Lirous K'yo Fonseca Ávila, presidente da ADEH (Associação em Defesa dos Direitos Humanos com Enfoque na Sexualidade), que atende há 24 anos transexuais no município, conhecia Jenni. Já haviam viajado diversas vezes pelo Brasil para congressos sobre violência relacionada ao gênero.

"O irônico é que, apesar de toda a brutalidade, Jennifer era ingênua. Ela acreditava na Justiça. Jamais poderia imaginar que sua morte seria desdenhada pelas autoridades", diz Ávila.

Jennifer já havia registrado dois boletins de ocorrência por agressões.
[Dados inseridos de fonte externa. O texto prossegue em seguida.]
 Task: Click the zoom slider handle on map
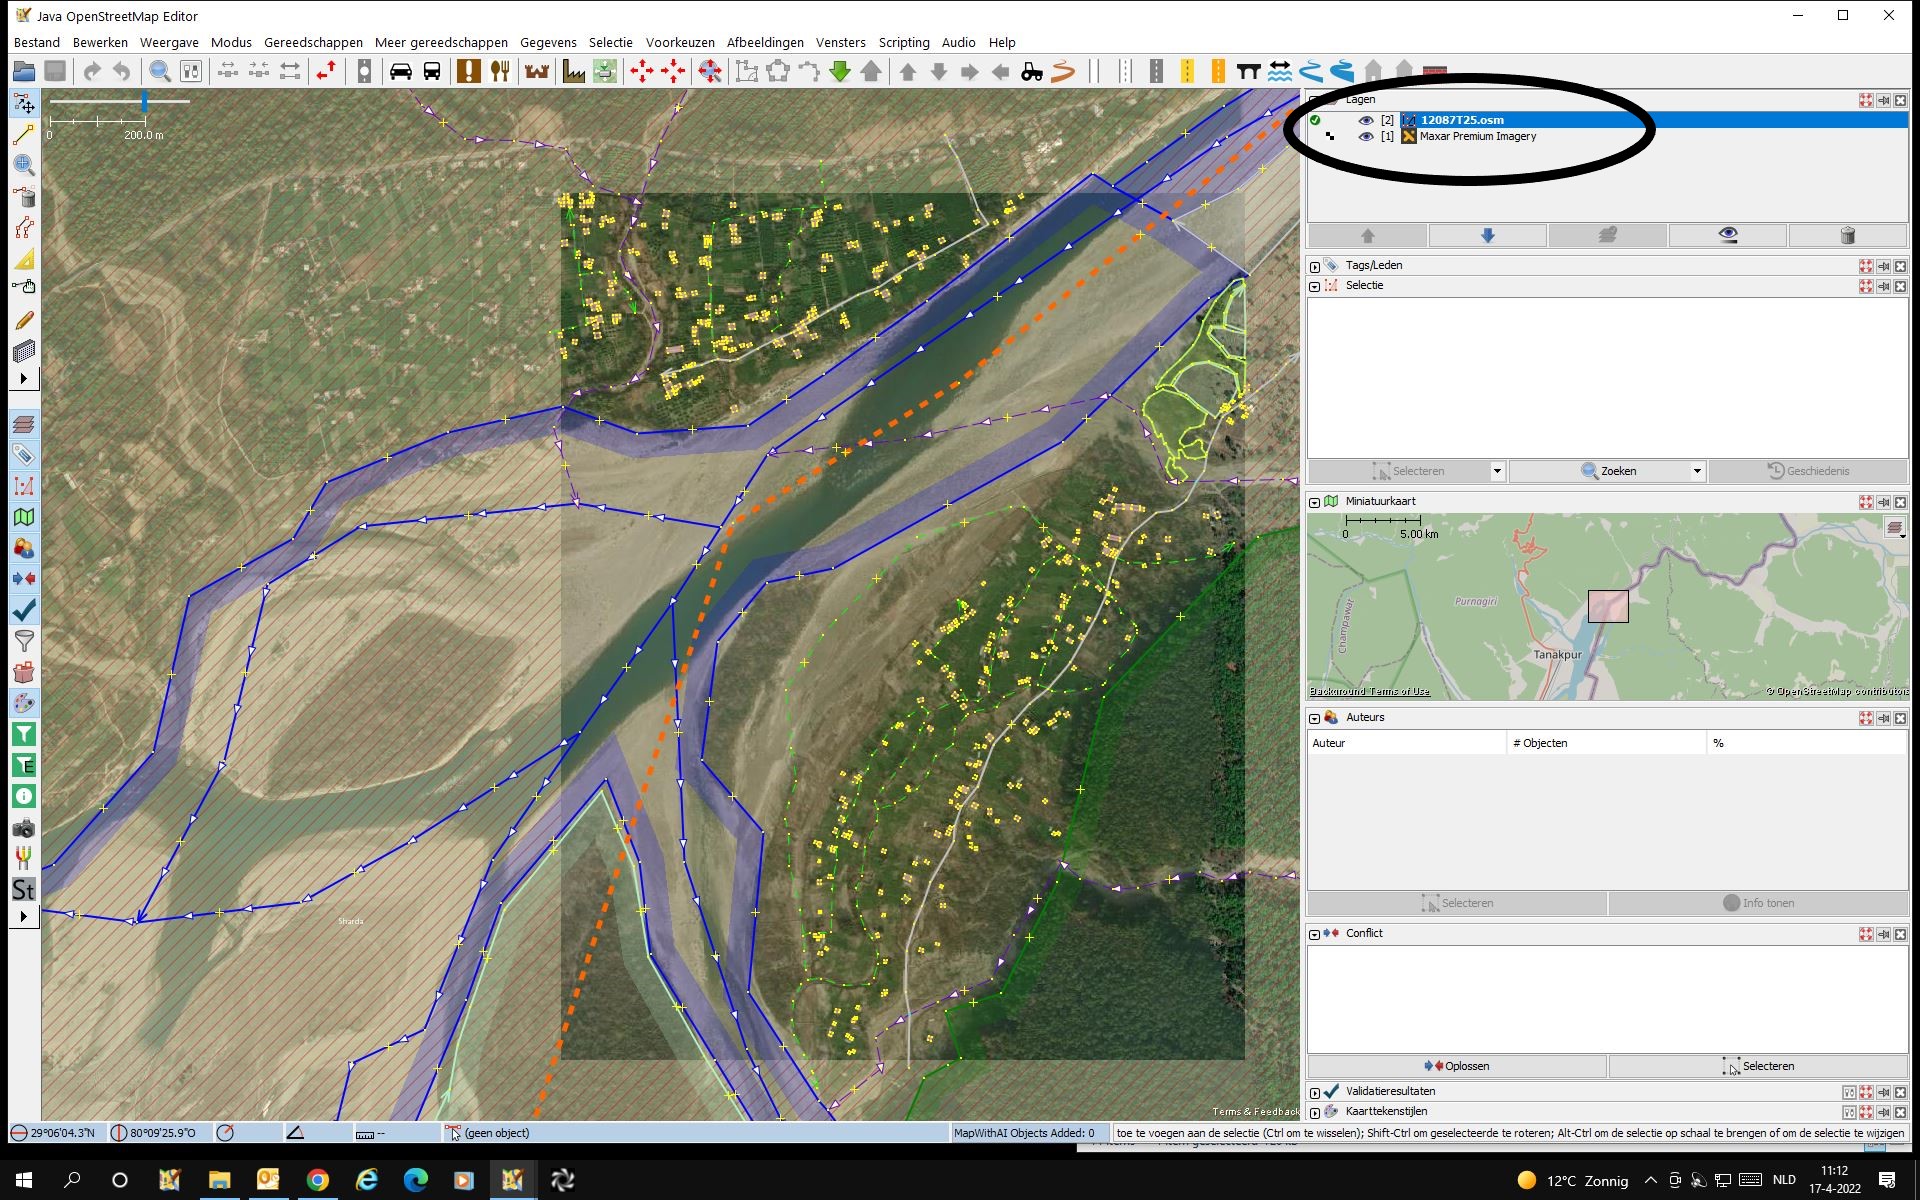tap(145, 101)
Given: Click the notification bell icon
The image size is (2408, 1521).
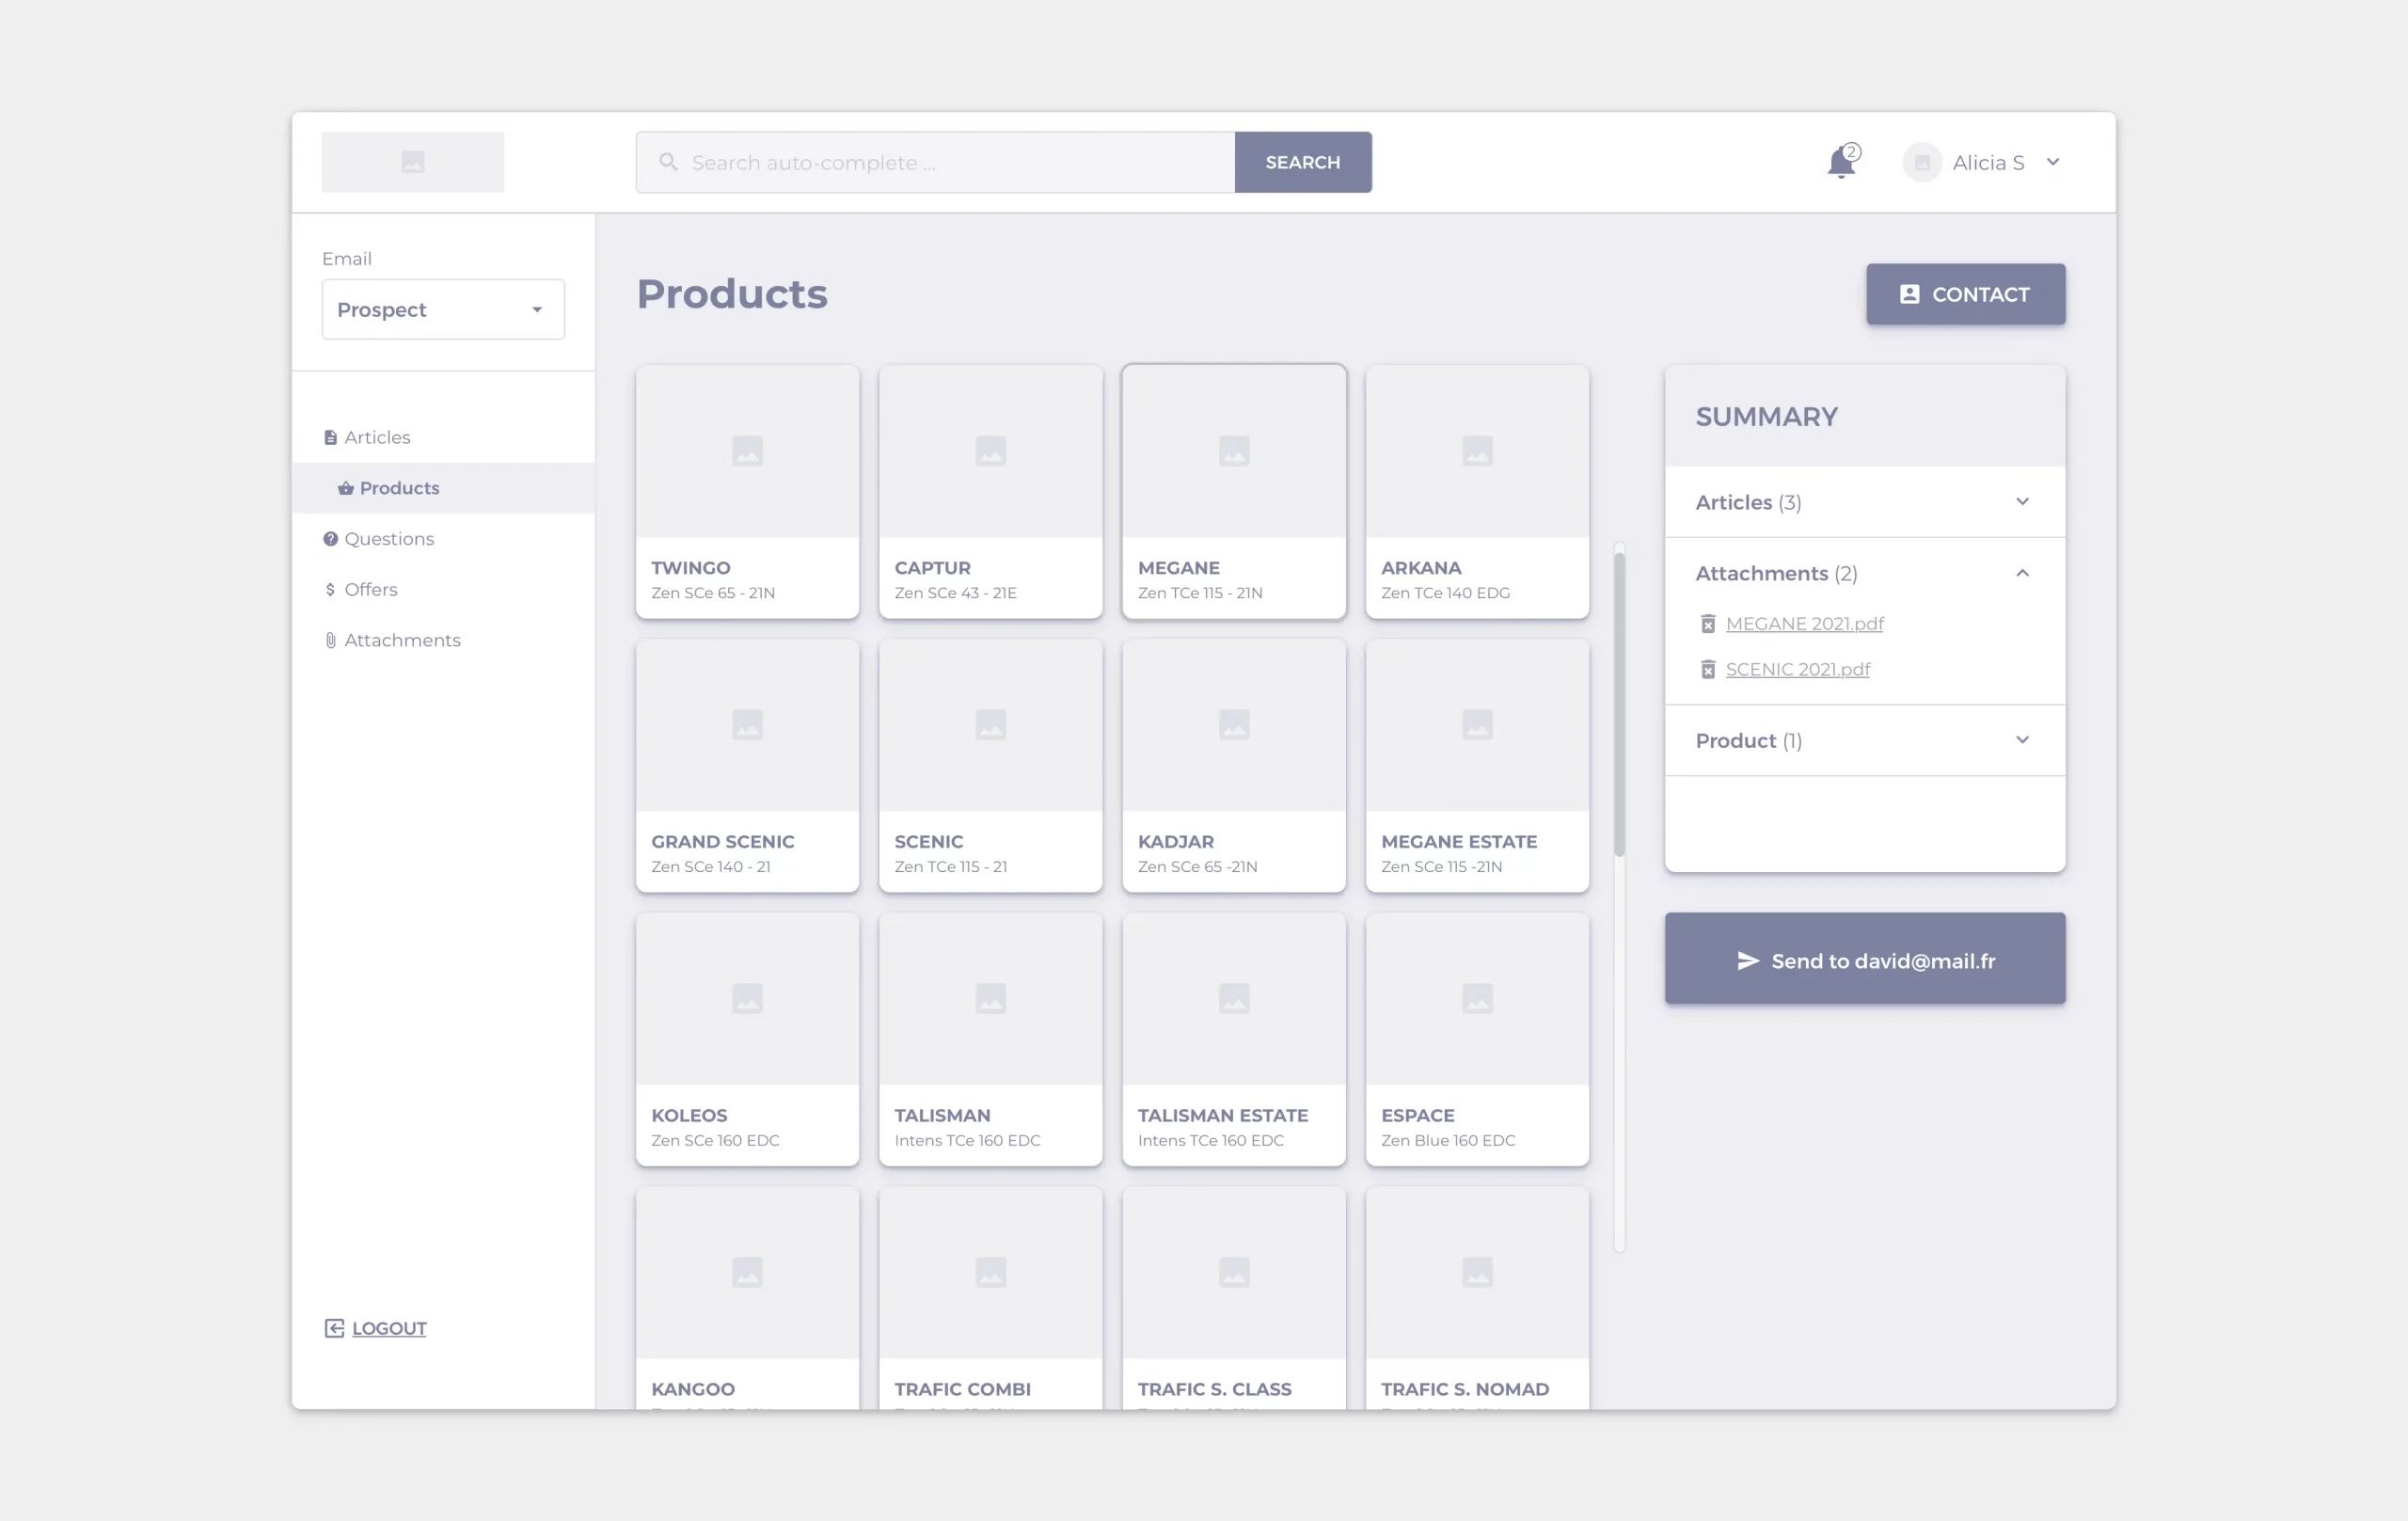Looking at the screenshot, I should 1840,163.
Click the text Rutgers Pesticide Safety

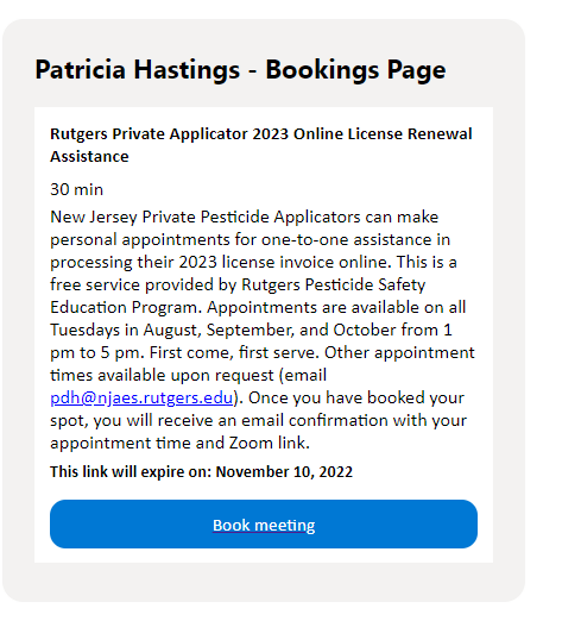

Um foi em 2013, quando foi agredida na rua por desconhecidos até desmaiar, e outro no ano passado, contra um vizinho.

No BO, consta que "o autor costuma frequentar os mesmos lugares que ela e sempre tenta impedir a entrada da comunicante, xingando-a e expulsando-a, sendo que já chegou a agredi-la fisicamente".

"Não somos aceitas. Temos que viver escondidas. À noite, nas esquinas, de preferência. É tanto ódio que ele não cessa nem quando somos mortas. Somos corpos sem valor social. Tanto faz quem nos agrediu, quem se importa?", diz Ávila.

"Mesmo quando somos enterradas negam nossa existência e colocam nas lápides os nomes de registro. Diferentemente da maioria das trans, Jennifer conseguiu na Justiça o direito do próprio nome. Não vai ter que suportar a vergonha de ser renegada até no túmulo."

Seus pais, no entanto, ainda a chamam de João Geraldo. Jenni é a caçula de seis irmãos, filha de um pescador e de uma dona de casa. Com seu trabalho, ajudava financeiramente a família.

O delegado afastado não quis comentar o caso. A Secretaria de Segurança Pública nomeou Verdi Furlanetto como o porta-voz. Sua justificativa, no entanto, foi breve. Ele apenas disse que "a opinião do delegado não reflete a da Polícia Civil". O novo delegado explicou que não concorda com as declarações. Lirous, que foi ouvida por ele, o considerou “mais respeitoso”.

"Assassinam. Nos assassinam"

Diversos ativistas se posicionaram contra as difamações do delegado e em solidariedade a Jenni. Selma Light, uma das ativistas mais conhecidas de Florianópolis, disse que “Jenni merecia respeito, que era querida pela comunidade, trabalhadora e pacífica”.

Fabrizia Souza, também ativista, considerou a postura da polícia como um “escárnio final”. “O que me choca é que por mais brutal que seja o assassinato de uma trans, e eles seguem um padrão, que é o espancamento, não causa comoção. Na verdade gera até uma justificativa. Ela não era mulher, era um mutante, uma anomalia, merecia morrer”, lamenta. A cartunista Laerte publicou no seu Facebook: "Assassinam. Nos assassinam".

Durante os protestos, Dandara também foi lembrada. Um vídeo do dia 15 de fevereiro mostra o assassinato brutal da transexual, em Fortaleza. O crime se tornou um dos mais comentados do Brasil como o uso da hastag #pelavidadaspessoastrans. Segundo a Rede TransBrasil, que monitora os homicídios, desde Dandara, outras 16 trans foram mortas a facadas, tiros ou por espancamento.